> TASK OBJECTIVE: Can you quote the records from the very start up to and including the line with "[x=479, y=197]", leaving the pictures out?

> INFORMATION PROVIDED:
>>>

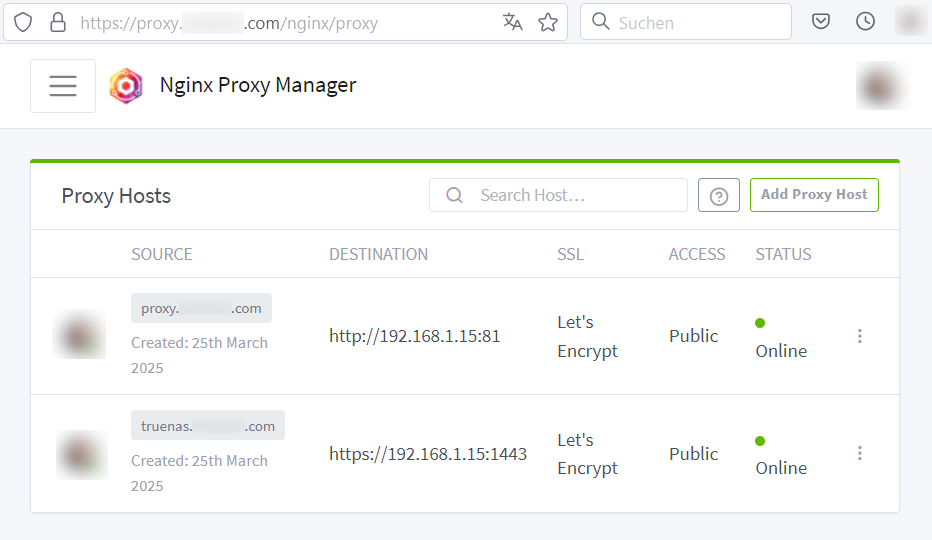Click the tracking protection shield icon
Screen dimensions: 932x540
tap(23, 23)
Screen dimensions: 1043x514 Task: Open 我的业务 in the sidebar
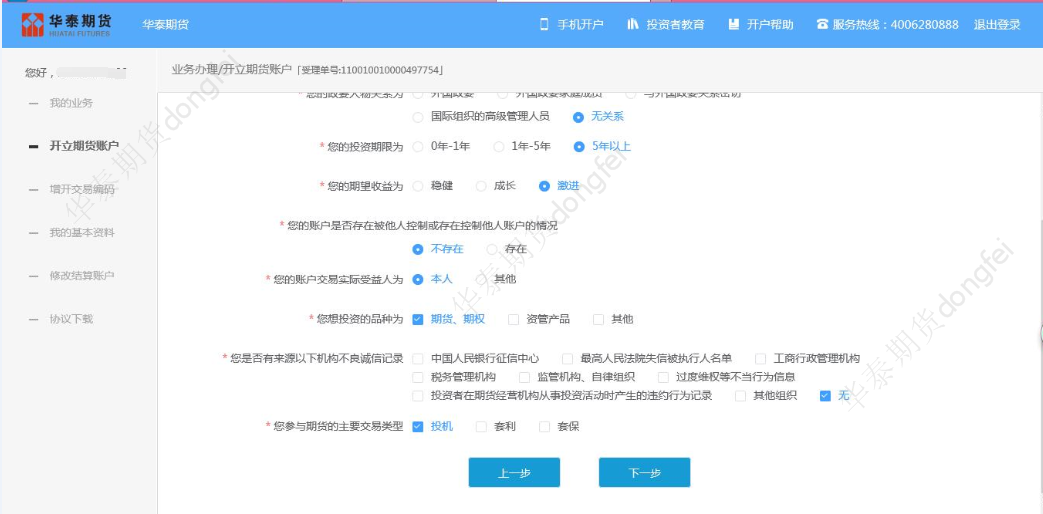pos(71,103)
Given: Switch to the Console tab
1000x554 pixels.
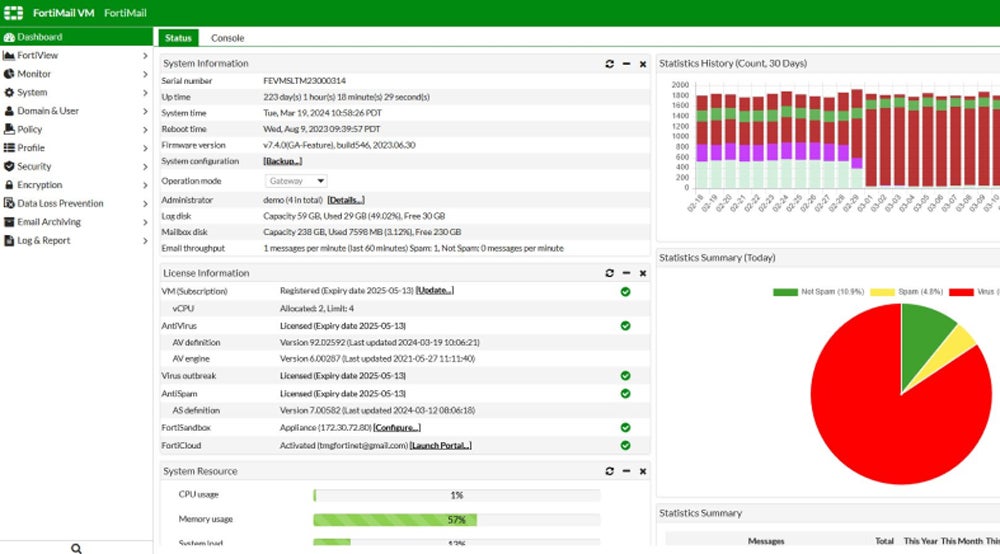Looking at the screenshot, I should (228, 38).
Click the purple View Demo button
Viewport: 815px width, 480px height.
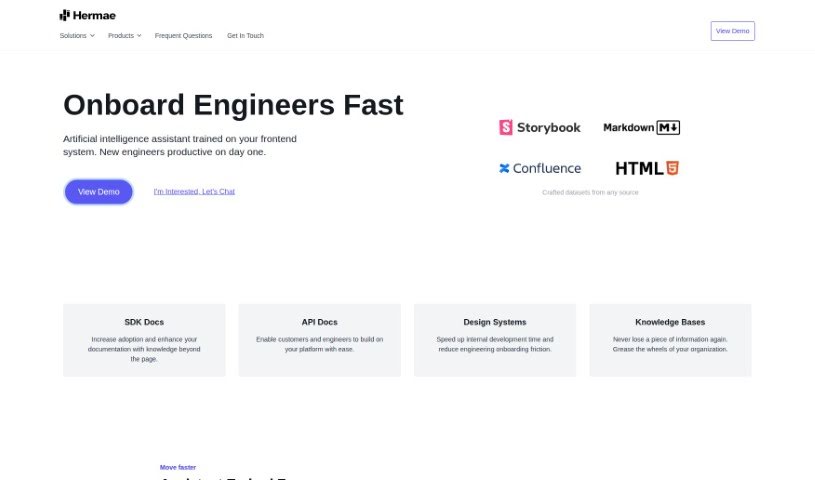click(x=98, y=191)
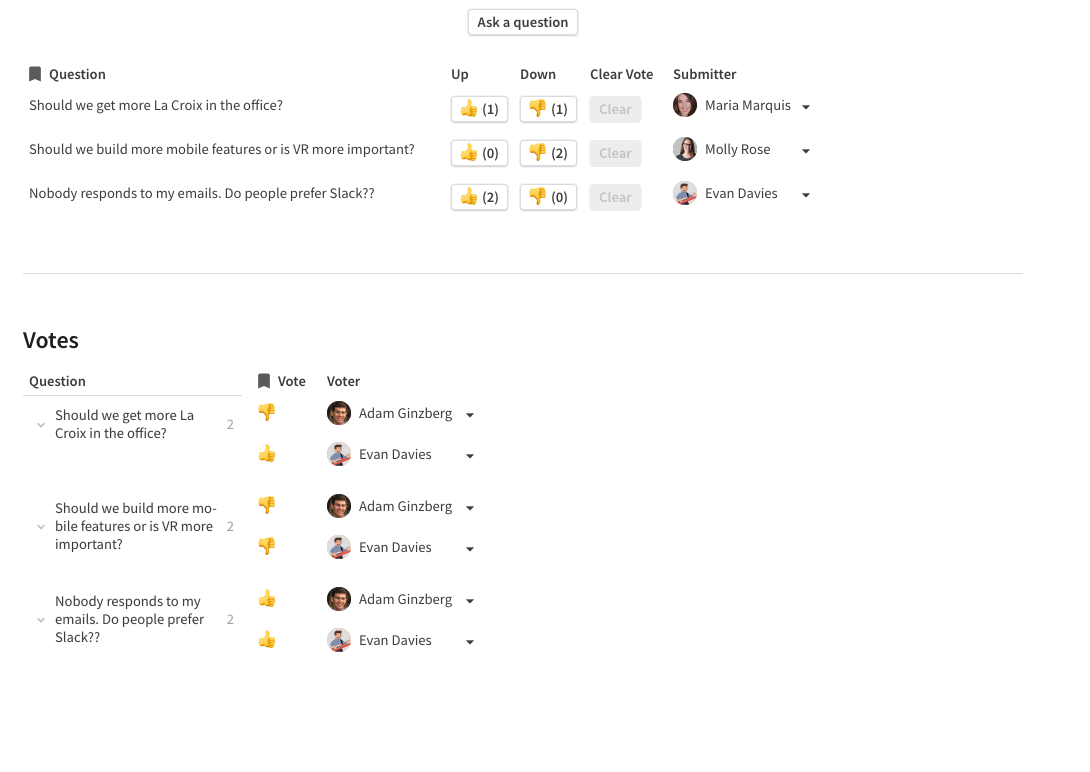Upvote the Slack emails question
This screenshot has width=1090, height=772.
[x=479, y=197]
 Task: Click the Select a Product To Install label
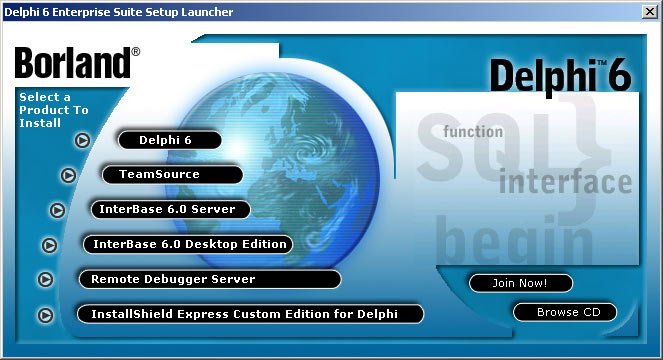coord(54,110)
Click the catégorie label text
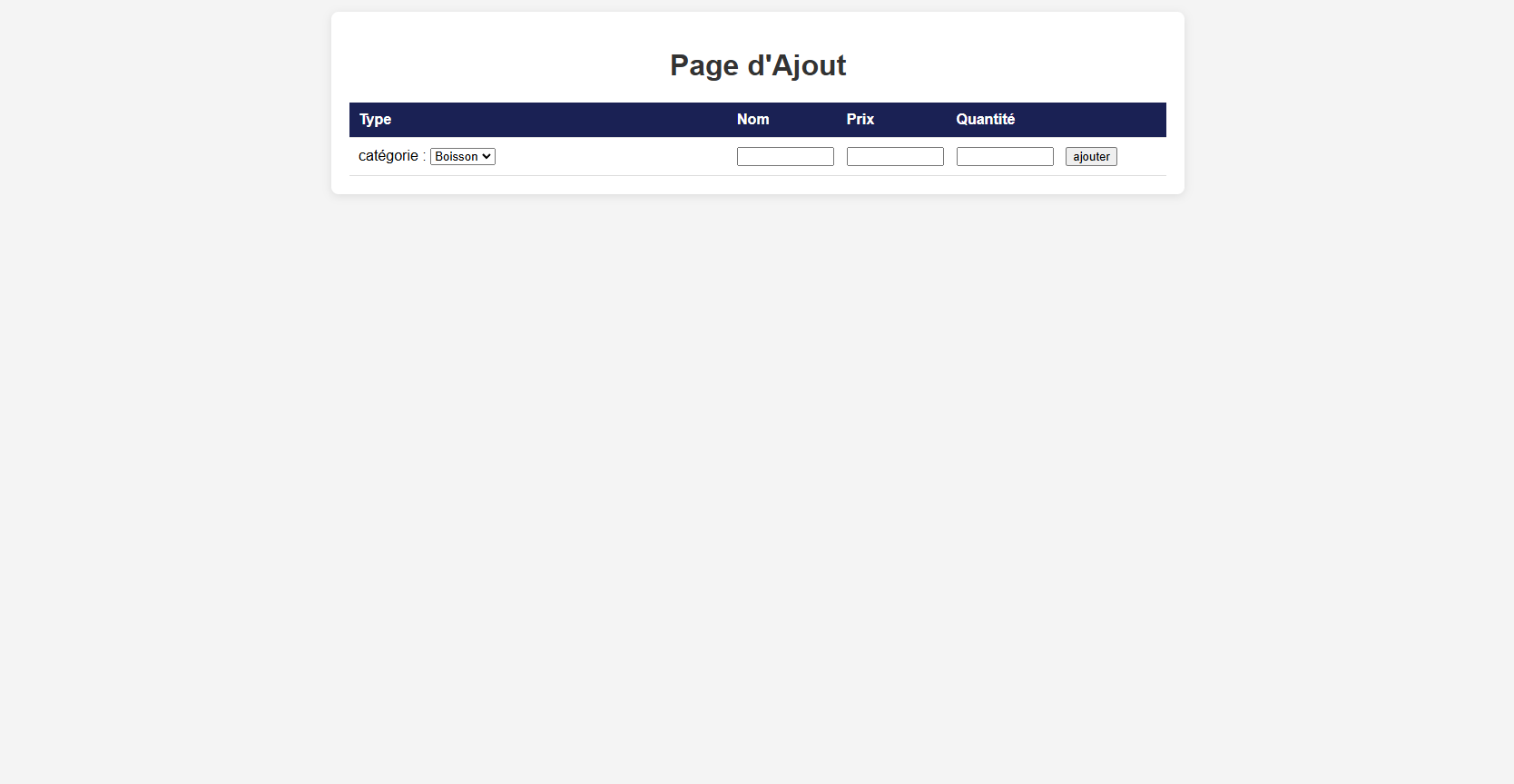Image resolution: width=1514 pixels, height=784 pixels. click(x=388, y=156)
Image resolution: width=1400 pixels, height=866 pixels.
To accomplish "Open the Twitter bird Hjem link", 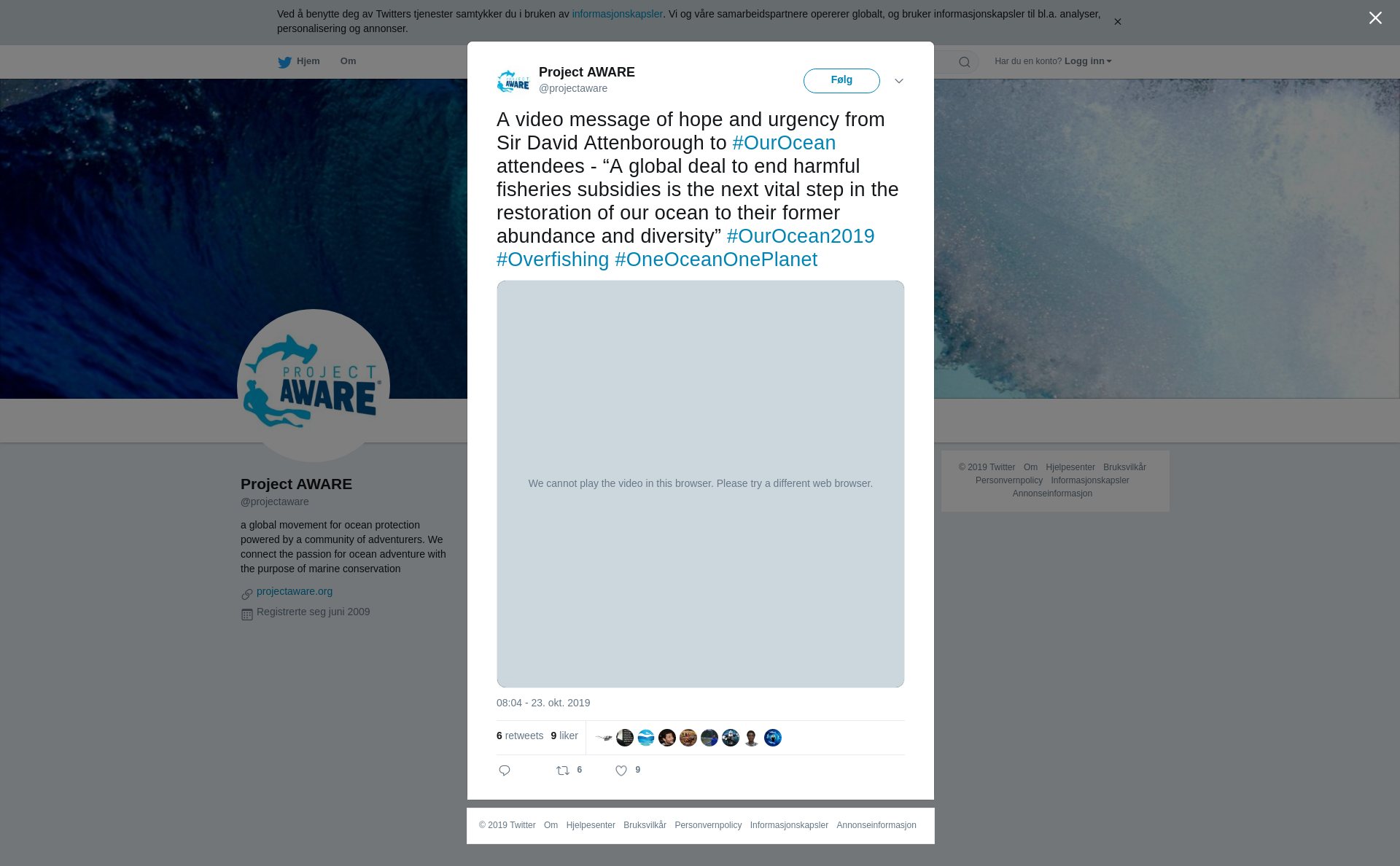I will 299,61.
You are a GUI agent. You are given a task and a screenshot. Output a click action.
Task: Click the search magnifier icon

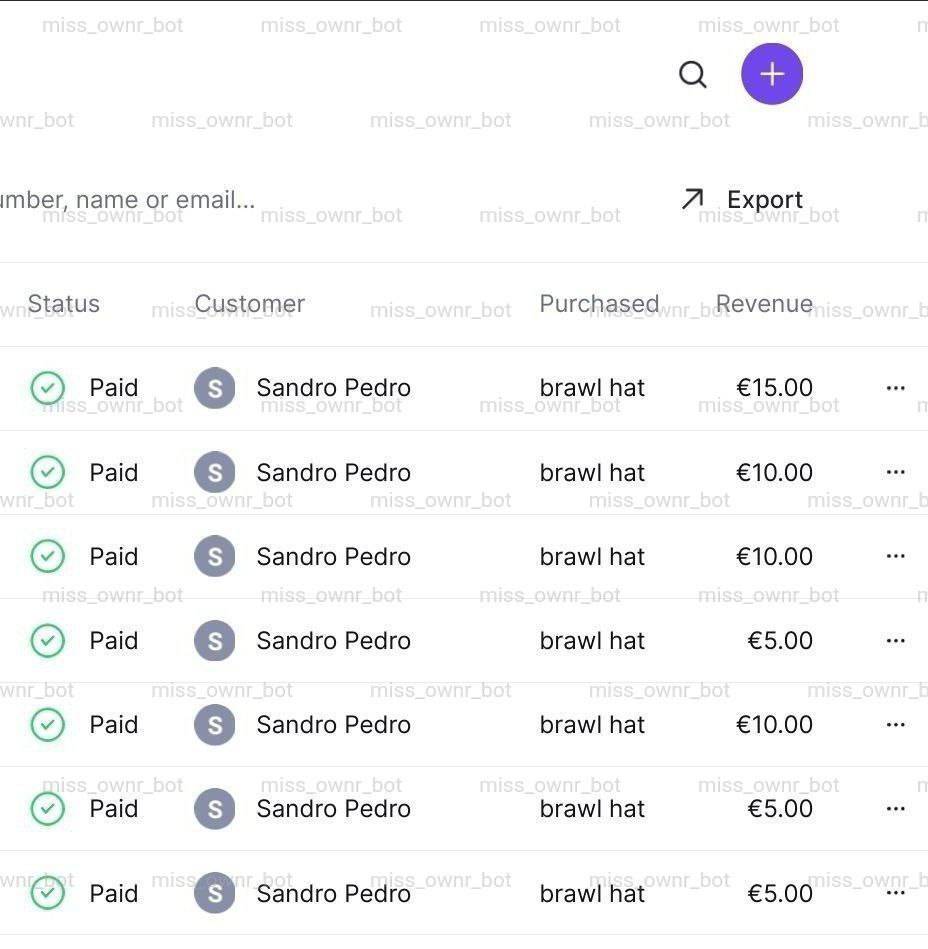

<<<

> TASK ANSWER:
Click the tracking protection shield icon
Screen dimensions: 932x540
tap(23, 23)
Screen dimensions: 1043x514 Task: Open 我的业务 in the sidebar
pos(71,103)
Given: Switch to the Console tab
1000x554 pixels.
Looking at the screenshot, I should (228, 38).
Click the purple View Demo button
Viewport: 815px width, 480px height.
click(x=98, y=191)
Upvote the Slack emails question
This screenshot has width=1090, height=772.
[x=479, y=197]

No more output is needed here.